Он повернулся и поднялся по ступеням на крыльцо, насвистывая веселую мелодию, и хлопнул за собой дверью. Там на него обрушился весь гнев матери, но Рохас словно не слышал ее.
– Мать заберет эти деньги, – сказал Рик слабым голосом, сжимая кулаки. – Она никогда больше не выпустит его из виду. Я надеюсь только на то, что она его переживет.
– Как ты мог защищать такого в суде?
– Это моя работа, – ответил Рик. – А еще его мать ходит в церковь с моей тетей, и я не мог отказать тете, когда она попросила.
– Но…
– Полиция взяла его, когда Эл вел украденную машину, а потом его заставили признаться в изнасиловании соседского ребенка. Такое признание не могло быть принято судом, и я вытащил его. Я обязан защищать всех клиентов на максимуме своих возможностей, Тесс. Я обязан бороться до конца хоть за Эла Рохаса, хоть за Ворона. Или ты считаешь, что должно быть иначе?
Впервые за время их знакомства речь Рика утратила свою легкую игривость и иронию. Пока они шли, Тесс раздумывала над его словами. Она хотела возразить: «Но ведь Ворон же невиновен». Но ничего не сказала.
Уже в машине, когда они спешили убраться из района мистера Рохаса, она спросила:
– Так в Техасе тоже действует закон Меган?
– Что? – Рик был погружен в собственные мысли.

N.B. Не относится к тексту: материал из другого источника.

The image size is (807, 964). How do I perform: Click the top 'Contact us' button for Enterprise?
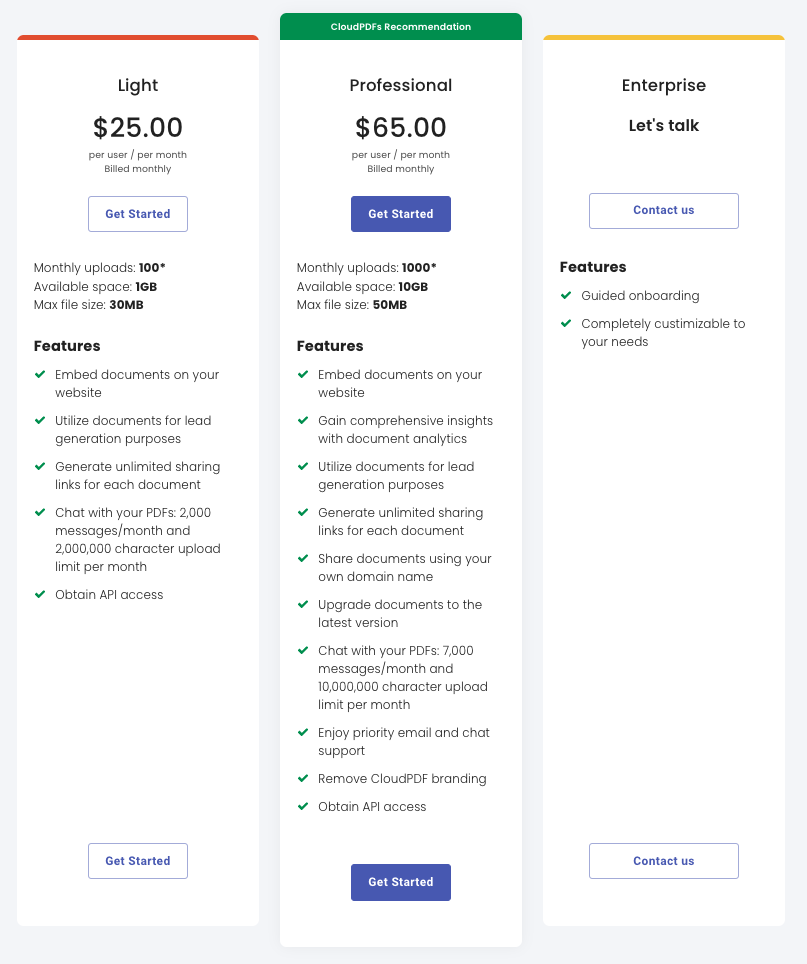[663, 210]
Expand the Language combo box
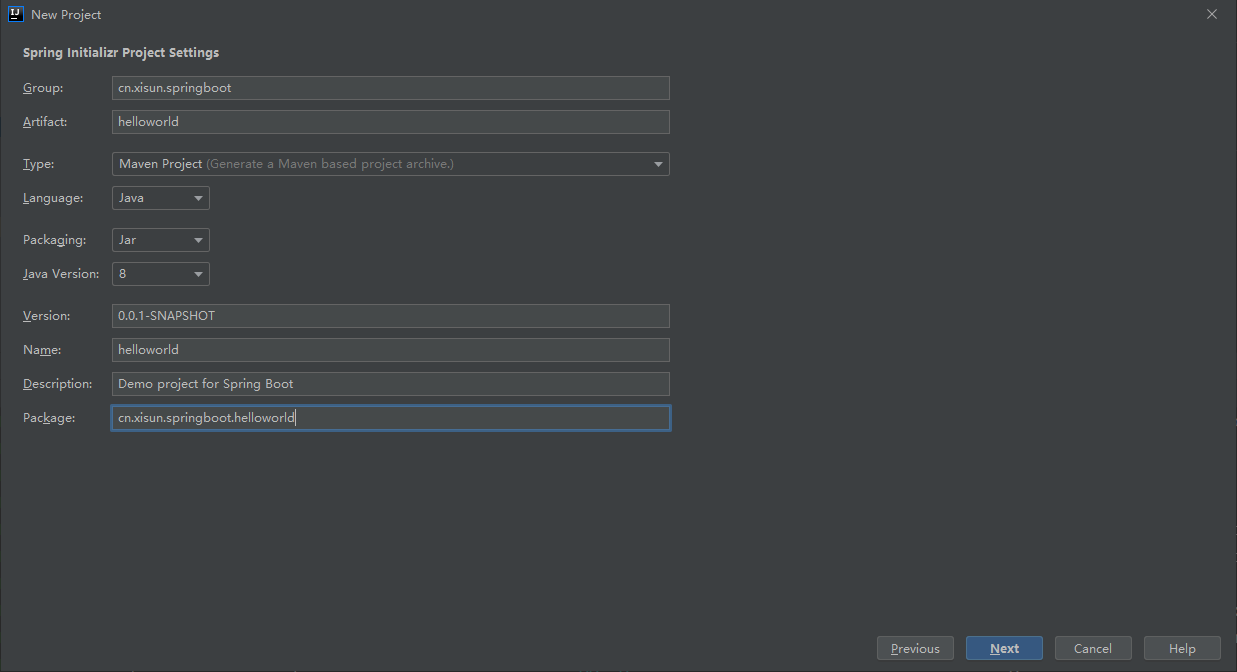This screenshot has width=1237, height=672. click(x=160, y=198)
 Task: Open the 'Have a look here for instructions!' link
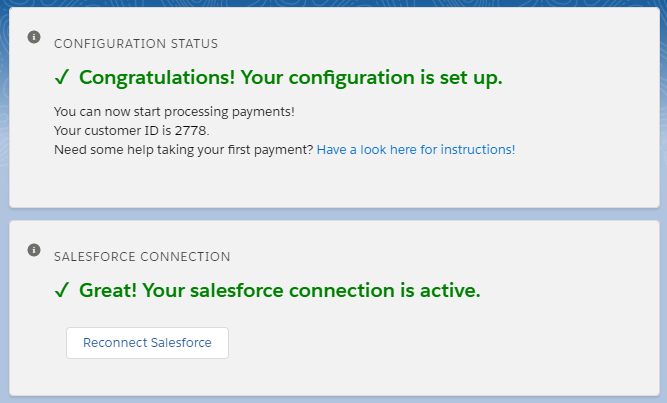[416, 150]
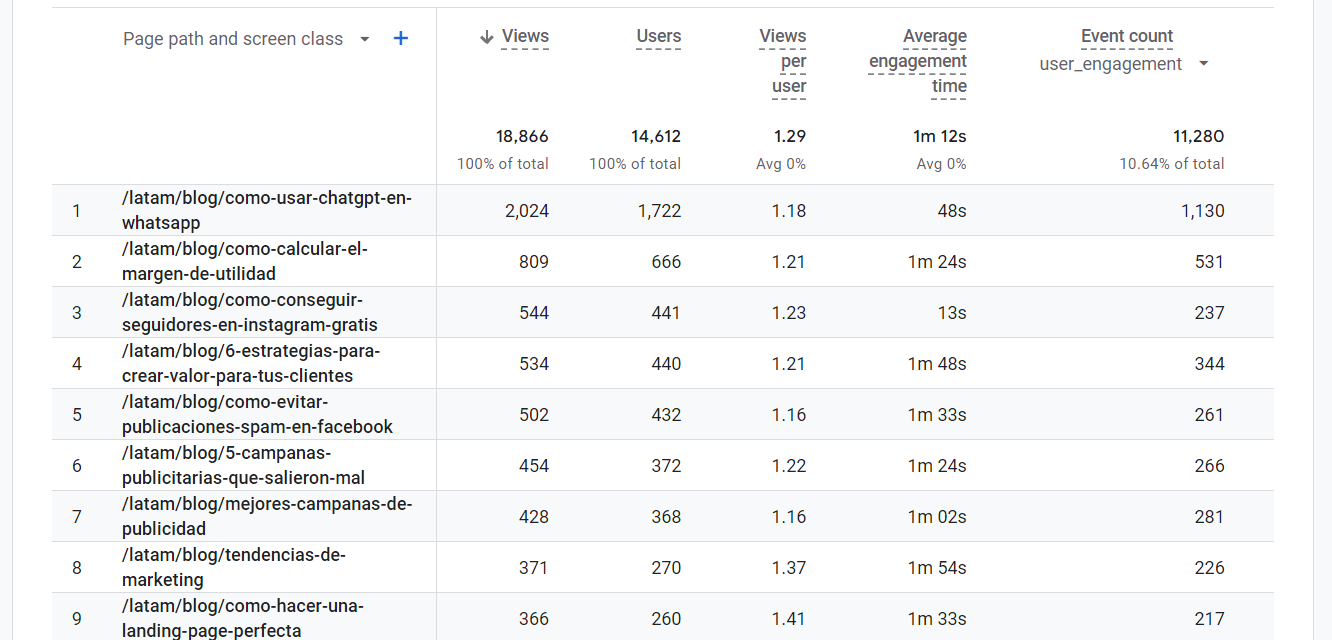Screen dimensions: 1332x640
Task: Select the tendencias-de-marketing row path
Action: pos(233,568)
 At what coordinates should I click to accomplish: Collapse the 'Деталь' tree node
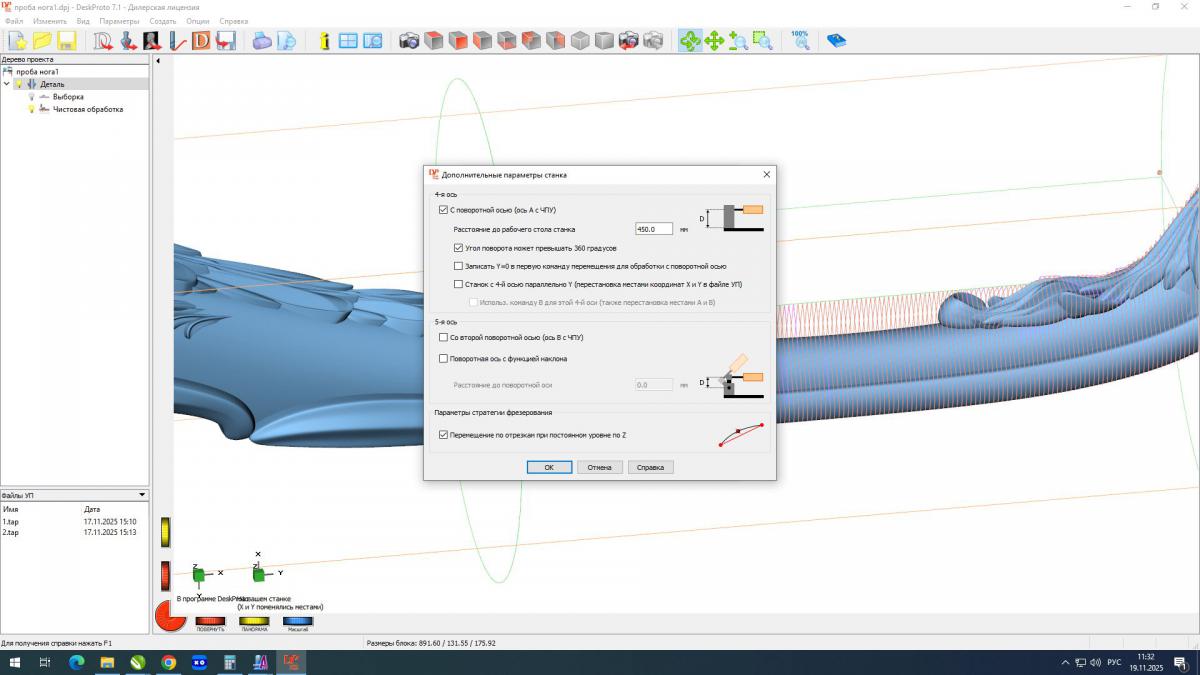[7, 84]
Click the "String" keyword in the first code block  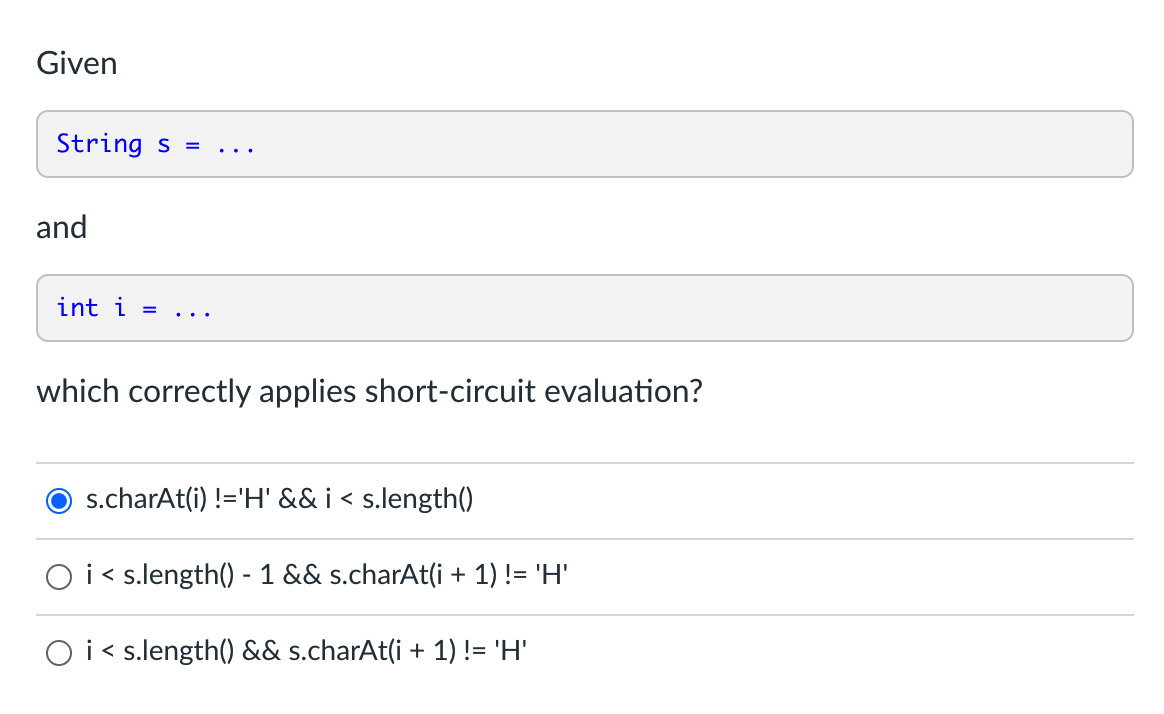(x=99, y=144)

– Закон Меган. Тот, который предписывает информировать жителей, когда в их районе поселяется растлитель малолетних. Пусть это и слабая компенсация.
– На Рохаса этот закон не распространяется. Ты что, не слушала? У него же был такой хитрый юрист, что его осудили только как автоугонщика. Он не числится как растлитель малолетних.

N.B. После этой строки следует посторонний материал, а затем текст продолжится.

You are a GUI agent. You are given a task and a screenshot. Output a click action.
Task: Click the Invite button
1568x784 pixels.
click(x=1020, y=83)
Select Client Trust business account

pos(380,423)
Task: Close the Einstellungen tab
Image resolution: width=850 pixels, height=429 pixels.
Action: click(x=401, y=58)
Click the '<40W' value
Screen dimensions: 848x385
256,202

– А откуда тогда взялись флаеры с его фото? Откуда о нем узнали в местных школах и магазинах?
– К сожалению, не знаю; впрочем, у меня есть зять с собственной типографией недалеко отсюда. Может быть, кто-то подбросил ему фотографию Рохаса и сказал, когда он возвращается домой, и дал список адресов.
Тесс улыбнулась.
– Конечно, юрист не мог бы сделать ничего такого, даже своему бывшему клиенту, ибо это риск потерять лицензию.
– Разумеется, – Рик начал насвистывать, но внезапно замолчал, поняв, что подхватил эту веселую мелодию от Рохаса.
Глава 16
Они позавтракали в кафе в западной части города в неприметном месте, которое выглядело закрытым снаружи и небезопасным изнутри. Рик порекомендовал что-то под названием мигас, и это блюдо из сыра, яиц и колбасы быстро вернуло Тесс утраченный аппетит. Рик оказался прав: с Элом Рохасом нужно беседовать только на голодный желудок.

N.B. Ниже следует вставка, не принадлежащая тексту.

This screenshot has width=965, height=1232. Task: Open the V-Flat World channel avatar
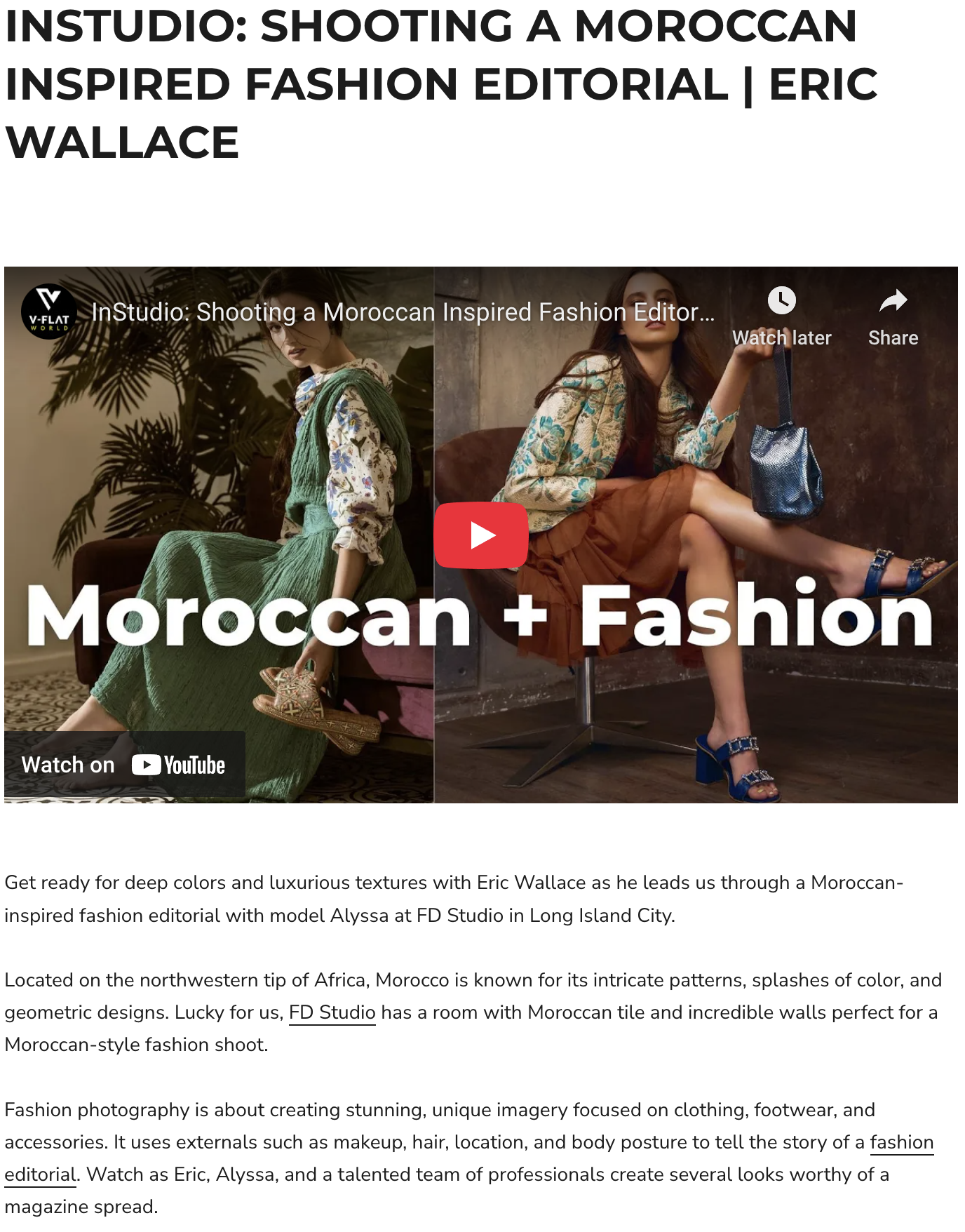[x=49, y=312]

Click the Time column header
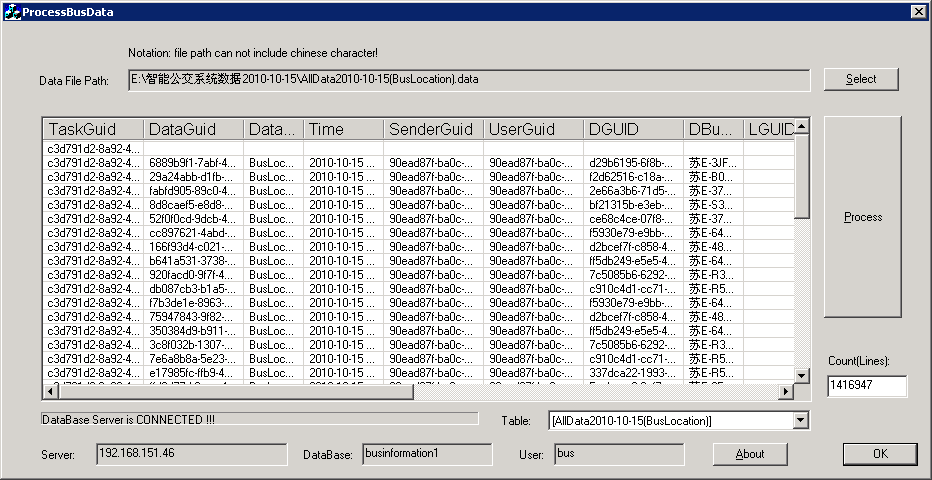pos(343,130)
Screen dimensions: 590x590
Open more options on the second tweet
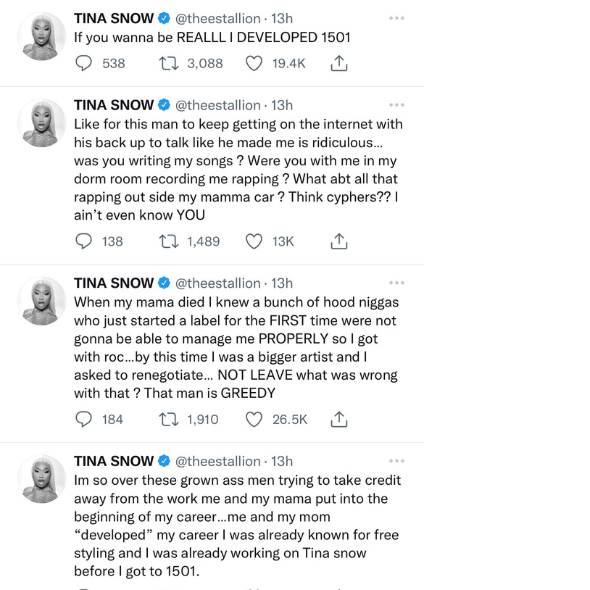397,105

– Здешняя еда могла бы тебе понравиться еще сильнее, – сказал он, отодвигая съеденное наполовину блюдо, в то время как Тесс вычистила свою тарелку дочиста с помощью пшеничной тортильи. Но это ее не смущало. Не зря же она с утра прыгала через скакалку.
– Я никогда ничего подобного не ела. Мексиканская еда в Балтиморе в основном такая… неинтересная. Ну, то есть, если в лучшем месте города в меню есть что-то под названием «Los Sandichos», значит, дело плохо. А в мексиканском ресторане недалеко от моего дома официантами работают эстонцы. А тут даже одними тортильями можно питаться. Настолько они чудесны.
Рик удивленно посмотрел на нее.
– Они делаются из муки на жиру. Ты сама можешь их готовить. Да кто угодно может.
– Теоретически.
Она также могла бы решать простые задачи по физике, если бы взялась за них, но это не означало, что она собирается этим заниматься в ближайшее время.
Он оплатил счет, захватив с собой пригоршню орешков и разноцветных конфет. Такие же «мексиканские конфеты» предлагала ей продавщица в Твин-Систерс, только здешние выглядели более свежими.